Anna the tree hugger.
Like a true dryad, Kurti cuddling up with his oak tree branch.
Kurti leaping over ditches that were used as a line of defense. The Romans would fill them with sharp stakes protruding upwards and hide them with ground cover for their unsuspecting attackers to fall into. Makes my hair stand on end.
After the ‘strenuous’ walk, all 4 kids were rewarded with a go in the four available water walking balls. Unbeknownst to them they expended more kilocalories trying to stand up in these PVC bubbles than on their little hike, but that just meant that they were going to be subdued in the family wagon as we made our way up to Onich.
The balancing act.
We did stop off for dinner in Balquhidder at Mhor 84. If Kurt and I didn’t have children with us I would have insisted we take time time to eat and stay for a respite at Monachyle Mhor, but alas, we are 6 and our behemoth of a self-catering house on Loch Linnhe awaited our brood. Maybe someday we’ll be able to return to Monachyle Mhor without children to have some venison neck, nettle crust, skirlie and wild sorrel for dinner and lazily sleep in on a dreich Scottish morning with a fire roaring…. someday. maybe.
Besides a roof over your head and a place to hang your hat, what does “home” mean?
This school year we won’t have a “home.” No apartment or house that we regularly return to after being out and about at school or work. We will likely have a roof over our heads for the majority of the year, but it will be ever changing as we move from city to city and cross the borders of many countries. Transitions are challenging for my 6 year old son, so I was expressing my concern about this the other day with a dear friend. I opened my Pandora’s box of fears. I’m not a good enough parent. We are doing the wrong thing pulling the kids out of school. It’s irresponsible and impulsive and will damage them by taking away their support systems. I said out loud that surely ‘Kurti’ would be irreparably damaged by the year his parents yanked him out of school and traveled like gypsies. My friend, being the wise woman that she is, noted that getting up and going to school everyday was a huge transition with which he would not have to deal this year. Instead, what he was going to get was the gift of being together with his family ALL DAY. Actually, ALL YEAR with his mom, dad and siblings. After all, isn’t the family supposed to be the most important support system for children?

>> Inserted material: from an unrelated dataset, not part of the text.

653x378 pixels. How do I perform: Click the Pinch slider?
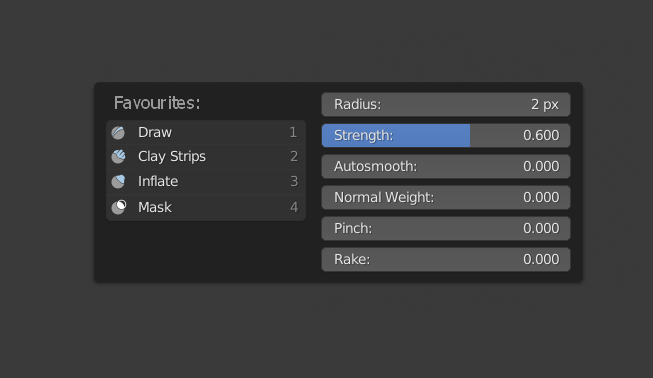pyautogui.click(x=446, y=228)
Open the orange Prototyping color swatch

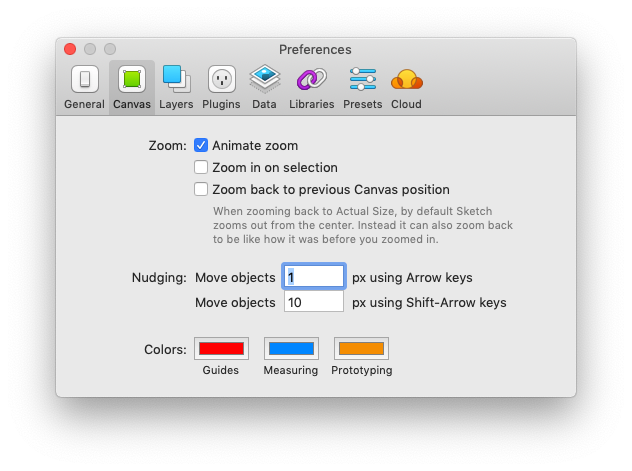coord(361,349)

I begin to imagine how comforting that will be for my young son to sustain our connection when normally he would be at school and we are physically separate. Wow. No calls from the nurse, teachers, or other parents. He would have a direct line to me all day, every day. I felt my fears evaporate immediately as the lid slammed shut on my Pandora’s box. What became clear is that home is not just a building filled with furniture and walls painted sailor blue and bubblegum pink. Cliché as it may be, “Home” is where your heart is, and we will be traveling with all six of ours together this year.